**WHAT THE TASK ASKS**
Exactly as written, return every line of the data below apart from the pictures.

**EXTRACTED ENTRIES**
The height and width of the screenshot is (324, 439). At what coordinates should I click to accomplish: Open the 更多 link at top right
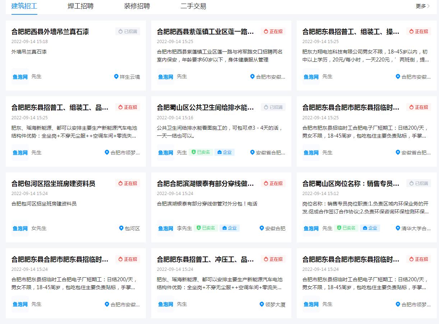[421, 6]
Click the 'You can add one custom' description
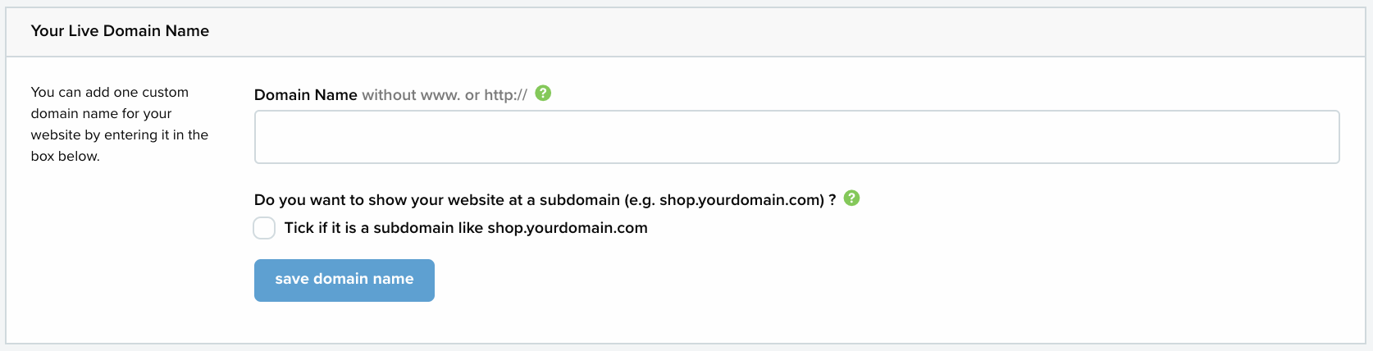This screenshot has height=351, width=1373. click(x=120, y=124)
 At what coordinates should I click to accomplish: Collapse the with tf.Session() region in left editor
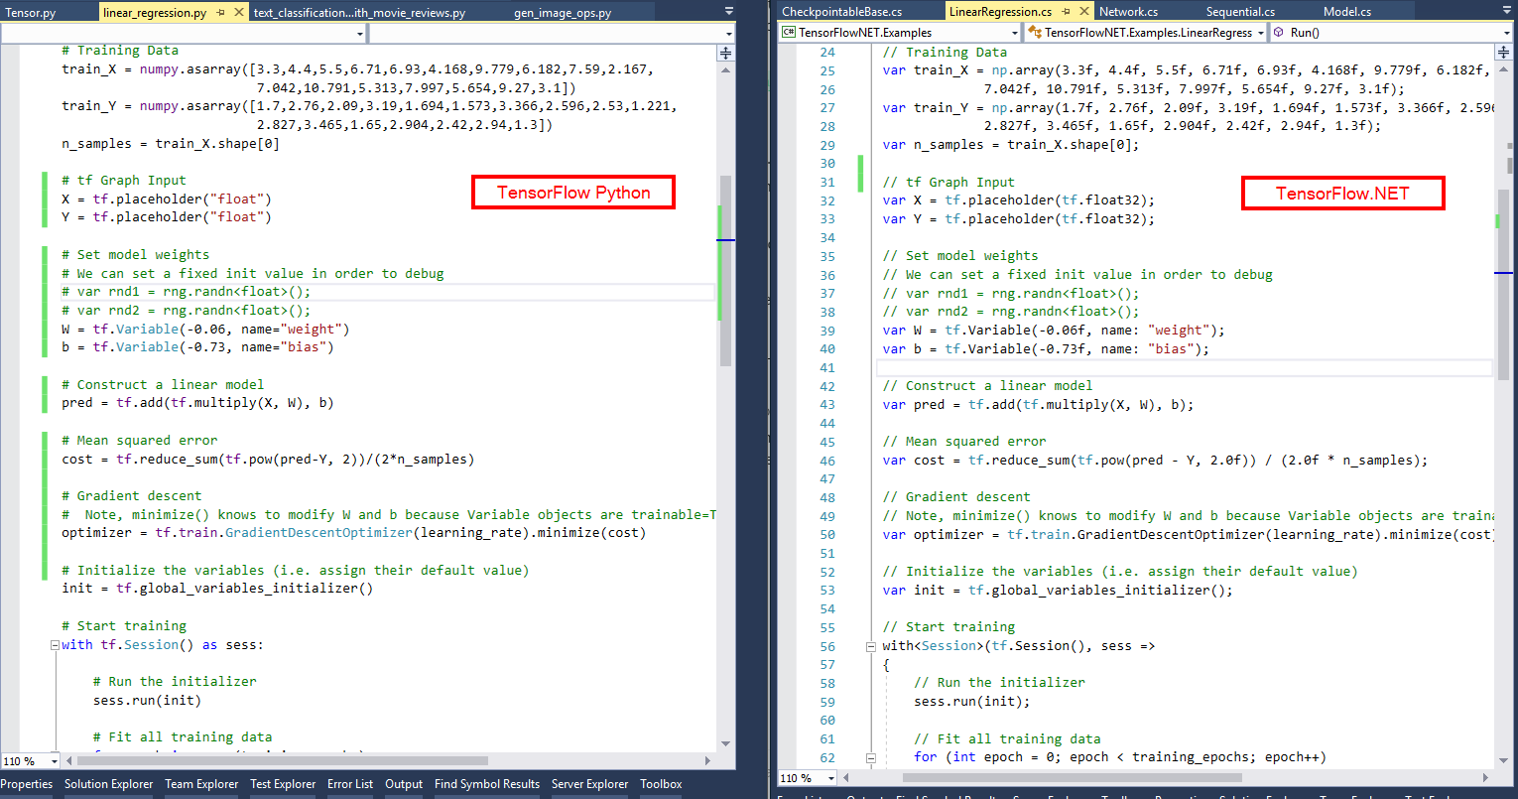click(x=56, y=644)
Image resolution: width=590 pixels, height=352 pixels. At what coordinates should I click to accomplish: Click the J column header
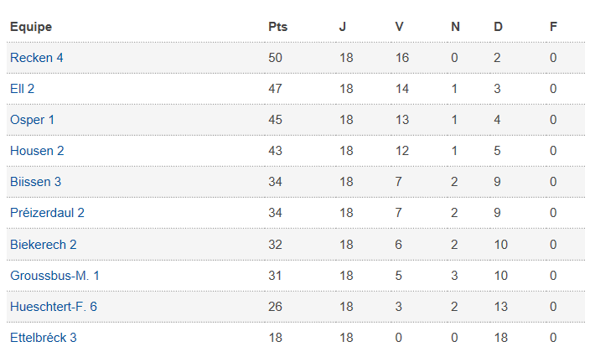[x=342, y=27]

**RESULT OF THE EXERCISE**
The height and width of the screenshot is (324, 439). At what coordinates should I click to accomplish: Open the 更多 link at top right
[421, 6]
Click the 'You can add one custom' description
This screenshot has height=351, width=1373. click(x=120, y=124)
 At what coordinates should I click to accomplish: Collapse the with tf.Session() region in left editor
click(x=56, y=644)
Image resolution: width=590 pixels, height=352 pixels. At what coordinates should I click to accomplish: Click the J column header
[x=342, y=27]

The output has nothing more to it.